■ **Task data**:

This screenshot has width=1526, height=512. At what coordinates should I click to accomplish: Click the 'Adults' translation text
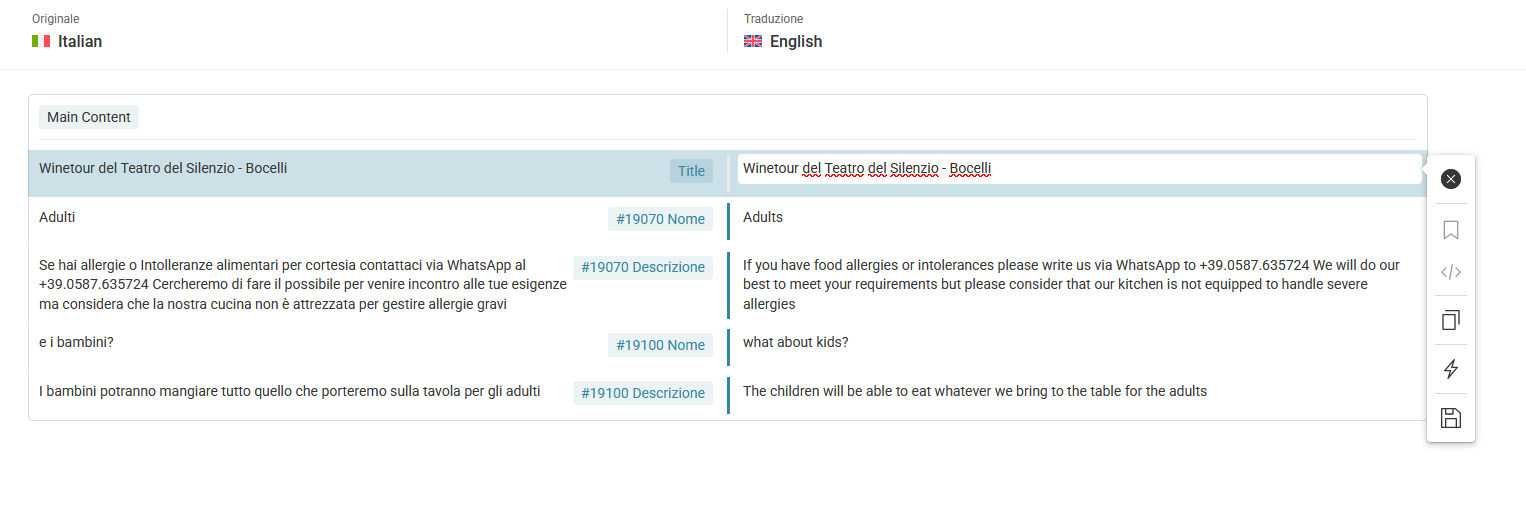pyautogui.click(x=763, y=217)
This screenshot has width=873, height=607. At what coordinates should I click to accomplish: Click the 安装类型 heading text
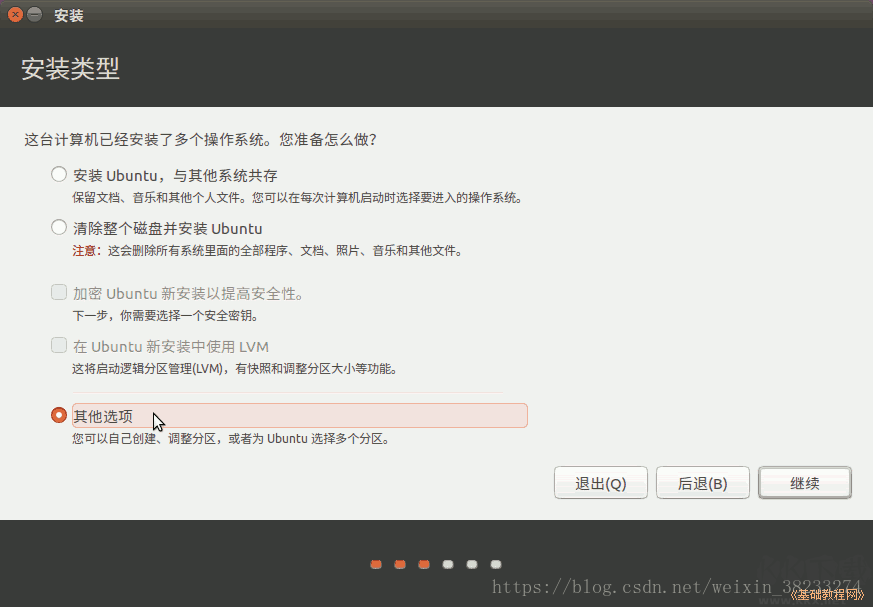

==

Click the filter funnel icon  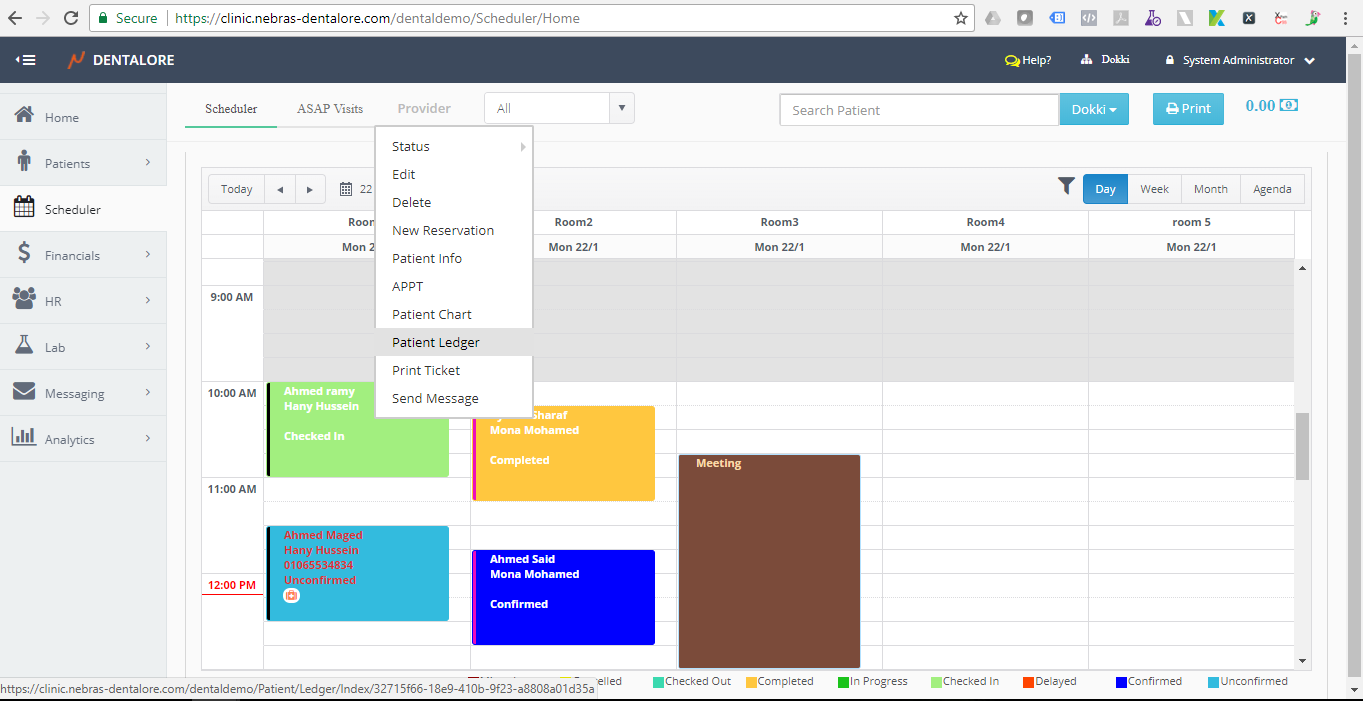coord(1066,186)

...

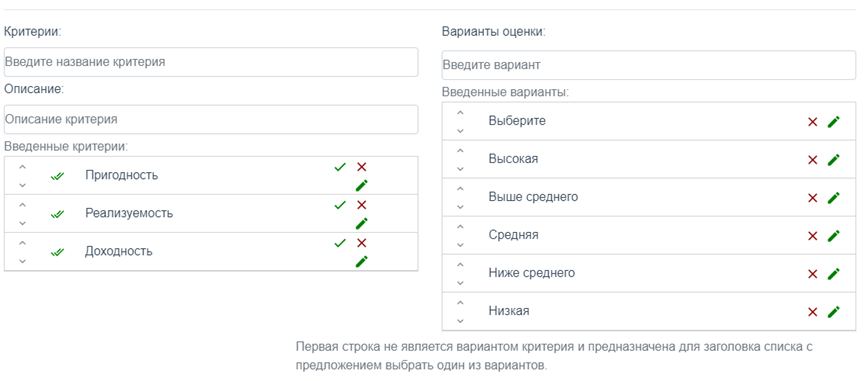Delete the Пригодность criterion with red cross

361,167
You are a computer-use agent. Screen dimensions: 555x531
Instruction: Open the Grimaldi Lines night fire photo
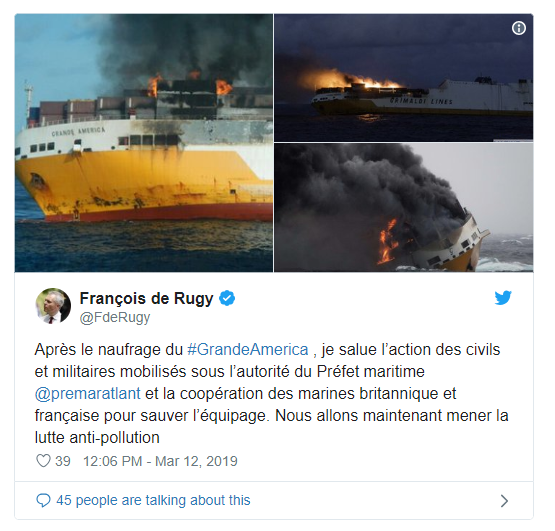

■ **Exercise brief**: Up in the listing, locate the line with "This screenshot has width=1526, height=512."; print it and every line after it down to the line with "This screenshot has width=873, height=607.", which is included too. Skip the pictures.

■ **Solution to this task**:
This screenshot has width=1526, height=512. At what coordinates should I click to accomplish: Click the 'Adults' translation text
pyautogui.click(x=763, y=217)
This screenshot has width=873, height=607. At what coordinates should I click to accomplish: Click the 安装类型 heading text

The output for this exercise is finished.